I know that you may be thinking its easy to be a “big fish in a small town,” but I genuinely love being talked to in grocery stores about some production I directed. I love being called “that play lady.” And it is risky. We put ourselves out there for criticism in that very same grocery line; I have learned to take the bad with the good. In the 1990s, for example, I directed a production of Fiddler on the Roof in Kenyon, Minn. What does a group of Norwegian farmers have in common with a 19th-century Jewish community in Russia, you ask? It’s that magic word, community. When they sang (which they did beautifully—Norwegian, don’cha know), they sang with an ache in their hearts because they thought of what it would be like to be forced out their own homes that they love so much. The reality was that in the deepest part of their humanity they weren’t so different after all.

In this way, community theater feeds a hunger for culture and arts in towns and cities across the United States, and indeed throughout the world. It is usually affordable and educates an audience about what theater and live performance is. In fact, community theater is often the starting place for many professional actors and technical people. A lot of them fell in love with theater in a community musical, comedy or drama.
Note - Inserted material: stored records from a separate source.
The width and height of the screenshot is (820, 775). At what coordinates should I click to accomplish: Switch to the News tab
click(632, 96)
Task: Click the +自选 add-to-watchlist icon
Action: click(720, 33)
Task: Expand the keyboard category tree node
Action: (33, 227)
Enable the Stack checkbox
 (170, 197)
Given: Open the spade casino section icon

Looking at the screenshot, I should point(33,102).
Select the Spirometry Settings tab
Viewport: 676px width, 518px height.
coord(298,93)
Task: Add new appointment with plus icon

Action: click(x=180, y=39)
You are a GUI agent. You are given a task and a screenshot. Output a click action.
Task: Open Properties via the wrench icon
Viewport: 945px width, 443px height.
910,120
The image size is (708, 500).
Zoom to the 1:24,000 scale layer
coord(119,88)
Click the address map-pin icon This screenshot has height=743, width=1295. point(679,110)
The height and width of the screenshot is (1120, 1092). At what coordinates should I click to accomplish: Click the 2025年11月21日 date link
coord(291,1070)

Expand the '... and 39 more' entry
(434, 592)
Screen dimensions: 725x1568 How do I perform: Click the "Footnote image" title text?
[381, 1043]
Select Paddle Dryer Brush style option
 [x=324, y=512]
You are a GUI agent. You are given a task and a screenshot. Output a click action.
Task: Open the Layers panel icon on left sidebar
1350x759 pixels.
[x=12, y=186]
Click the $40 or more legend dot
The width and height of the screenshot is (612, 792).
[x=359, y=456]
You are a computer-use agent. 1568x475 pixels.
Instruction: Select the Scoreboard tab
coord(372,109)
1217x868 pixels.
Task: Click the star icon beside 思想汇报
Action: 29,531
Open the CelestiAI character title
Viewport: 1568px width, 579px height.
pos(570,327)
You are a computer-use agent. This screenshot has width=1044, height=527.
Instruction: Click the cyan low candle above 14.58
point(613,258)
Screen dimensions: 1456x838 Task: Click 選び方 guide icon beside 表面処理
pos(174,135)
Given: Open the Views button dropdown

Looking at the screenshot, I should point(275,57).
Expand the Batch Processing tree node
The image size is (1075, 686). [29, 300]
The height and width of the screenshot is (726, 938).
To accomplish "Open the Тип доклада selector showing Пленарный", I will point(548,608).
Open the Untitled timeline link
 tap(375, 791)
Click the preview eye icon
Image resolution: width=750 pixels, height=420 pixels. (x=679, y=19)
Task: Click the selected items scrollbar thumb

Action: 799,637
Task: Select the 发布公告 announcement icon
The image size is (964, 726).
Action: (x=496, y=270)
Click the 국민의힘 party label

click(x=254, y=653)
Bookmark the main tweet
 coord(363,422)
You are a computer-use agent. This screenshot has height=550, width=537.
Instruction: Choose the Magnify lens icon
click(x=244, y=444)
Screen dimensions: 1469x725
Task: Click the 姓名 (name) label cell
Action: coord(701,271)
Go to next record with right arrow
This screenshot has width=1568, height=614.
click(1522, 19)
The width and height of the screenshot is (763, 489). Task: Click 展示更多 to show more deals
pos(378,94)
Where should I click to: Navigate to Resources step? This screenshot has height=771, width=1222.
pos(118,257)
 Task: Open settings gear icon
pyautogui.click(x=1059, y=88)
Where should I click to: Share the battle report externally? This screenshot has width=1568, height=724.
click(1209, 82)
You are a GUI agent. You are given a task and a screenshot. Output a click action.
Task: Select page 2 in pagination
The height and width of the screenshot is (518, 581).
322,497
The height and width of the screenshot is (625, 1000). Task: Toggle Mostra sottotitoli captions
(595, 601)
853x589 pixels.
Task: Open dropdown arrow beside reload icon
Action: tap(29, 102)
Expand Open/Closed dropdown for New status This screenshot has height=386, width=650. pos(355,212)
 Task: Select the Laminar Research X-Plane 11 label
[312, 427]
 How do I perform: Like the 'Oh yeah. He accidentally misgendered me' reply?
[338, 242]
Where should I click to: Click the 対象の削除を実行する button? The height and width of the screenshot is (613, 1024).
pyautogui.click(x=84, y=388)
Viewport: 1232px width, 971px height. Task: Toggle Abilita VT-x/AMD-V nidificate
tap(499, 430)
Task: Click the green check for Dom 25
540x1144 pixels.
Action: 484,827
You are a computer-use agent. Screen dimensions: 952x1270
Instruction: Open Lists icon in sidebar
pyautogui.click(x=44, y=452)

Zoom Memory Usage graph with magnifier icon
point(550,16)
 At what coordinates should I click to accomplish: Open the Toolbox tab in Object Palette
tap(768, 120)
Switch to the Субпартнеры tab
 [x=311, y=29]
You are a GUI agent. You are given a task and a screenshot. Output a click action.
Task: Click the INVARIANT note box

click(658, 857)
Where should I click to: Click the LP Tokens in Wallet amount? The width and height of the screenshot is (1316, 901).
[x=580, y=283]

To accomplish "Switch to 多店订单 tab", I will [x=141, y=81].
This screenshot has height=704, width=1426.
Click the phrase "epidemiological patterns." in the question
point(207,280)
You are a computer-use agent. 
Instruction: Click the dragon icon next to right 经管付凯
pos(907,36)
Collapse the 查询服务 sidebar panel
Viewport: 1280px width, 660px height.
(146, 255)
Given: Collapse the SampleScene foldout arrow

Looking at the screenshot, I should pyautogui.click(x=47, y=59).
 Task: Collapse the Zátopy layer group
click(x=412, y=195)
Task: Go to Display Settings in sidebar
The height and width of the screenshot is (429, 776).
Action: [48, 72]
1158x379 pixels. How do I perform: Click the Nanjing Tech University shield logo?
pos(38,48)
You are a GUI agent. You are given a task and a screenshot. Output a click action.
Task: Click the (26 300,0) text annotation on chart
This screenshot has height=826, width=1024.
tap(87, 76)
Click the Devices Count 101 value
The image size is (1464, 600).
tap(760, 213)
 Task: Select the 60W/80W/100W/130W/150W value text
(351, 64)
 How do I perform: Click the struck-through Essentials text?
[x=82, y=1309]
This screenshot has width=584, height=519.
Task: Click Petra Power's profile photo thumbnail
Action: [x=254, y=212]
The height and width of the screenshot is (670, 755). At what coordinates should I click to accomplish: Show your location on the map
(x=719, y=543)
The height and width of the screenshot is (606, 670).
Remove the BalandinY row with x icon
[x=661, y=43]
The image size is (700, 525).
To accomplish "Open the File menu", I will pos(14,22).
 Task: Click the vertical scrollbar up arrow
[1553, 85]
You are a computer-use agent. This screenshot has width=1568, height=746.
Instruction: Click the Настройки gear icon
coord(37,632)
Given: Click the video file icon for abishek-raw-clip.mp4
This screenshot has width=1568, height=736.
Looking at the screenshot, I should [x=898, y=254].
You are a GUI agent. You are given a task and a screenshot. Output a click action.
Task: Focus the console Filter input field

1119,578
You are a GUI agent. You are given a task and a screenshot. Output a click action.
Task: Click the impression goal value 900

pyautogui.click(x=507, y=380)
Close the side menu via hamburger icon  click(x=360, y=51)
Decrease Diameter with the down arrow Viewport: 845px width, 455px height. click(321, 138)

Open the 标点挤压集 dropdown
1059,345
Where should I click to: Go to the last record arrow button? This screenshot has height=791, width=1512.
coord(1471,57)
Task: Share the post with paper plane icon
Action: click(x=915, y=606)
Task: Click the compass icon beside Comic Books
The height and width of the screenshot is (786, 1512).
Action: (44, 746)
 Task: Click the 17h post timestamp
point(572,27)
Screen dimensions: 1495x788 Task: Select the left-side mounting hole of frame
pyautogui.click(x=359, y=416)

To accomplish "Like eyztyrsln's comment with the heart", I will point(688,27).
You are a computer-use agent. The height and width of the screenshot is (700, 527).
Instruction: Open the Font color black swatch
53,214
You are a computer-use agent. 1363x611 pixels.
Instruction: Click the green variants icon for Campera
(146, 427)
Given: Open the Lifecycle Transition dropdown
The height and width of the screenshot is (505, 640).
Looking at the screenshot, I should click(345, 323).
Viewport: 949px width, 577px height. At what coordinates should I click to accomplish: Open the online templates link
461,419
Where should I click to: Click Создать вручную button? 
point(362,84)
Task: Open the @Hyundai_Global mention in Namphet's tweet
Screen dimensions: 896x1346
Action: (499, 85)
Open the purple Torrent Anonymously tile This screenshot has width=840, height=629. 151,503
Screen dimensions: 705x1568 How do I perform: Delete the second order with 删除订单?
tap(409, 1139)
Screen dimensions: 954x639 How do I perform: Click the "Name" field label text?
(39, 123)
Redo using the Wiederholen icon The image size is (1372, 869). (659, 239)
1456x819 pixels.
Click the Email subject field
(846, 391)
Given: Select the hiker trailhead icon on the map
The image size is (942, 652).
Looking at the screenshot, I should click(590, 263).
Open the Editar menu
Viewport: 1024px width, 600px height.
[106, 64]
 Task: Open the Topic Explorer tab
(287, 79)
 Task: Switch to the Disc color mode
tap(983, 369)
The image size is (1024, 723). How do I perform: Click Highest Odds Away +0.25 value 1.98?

These people may then travel to a larger city to see a professional touring show or buy a ticket to the Guthrie Theater or a smaller house like the History Theatre in St. Paul. Those theaters should be paying community theaters for cultivating audience and future performers for them. Plus most people will tell you that it’s great fun to see your neighbor up there acting out in a way they never see in their daily lives.

So, if you move to a new community and you are longing to make a connection with people and find friendship, I suggest you get to your next community theater production. Volunteer to usher, sell tickets, paint and build sets, sew a costume or, if you have the right stuff, appear on the stage. You will find a group of people who are almost always welcoming and great to know. Don’t try to win the starring role the first time out. You may even help clean that bathroom. However you do it, ease your way in and you may be surprised at the wonderful things that can happen to you. 

Julianna Skluzacek
Julianna Skluzacek is the founder and artistic director of the Merlin Players, a semiprofessional theater company performing at the Paradise Center for the Arts. She has directed over 70 plays throughout southern Minnesota and the metro. Skluzacek is also in her third year as president of the Minnesota Association of Community Theatres.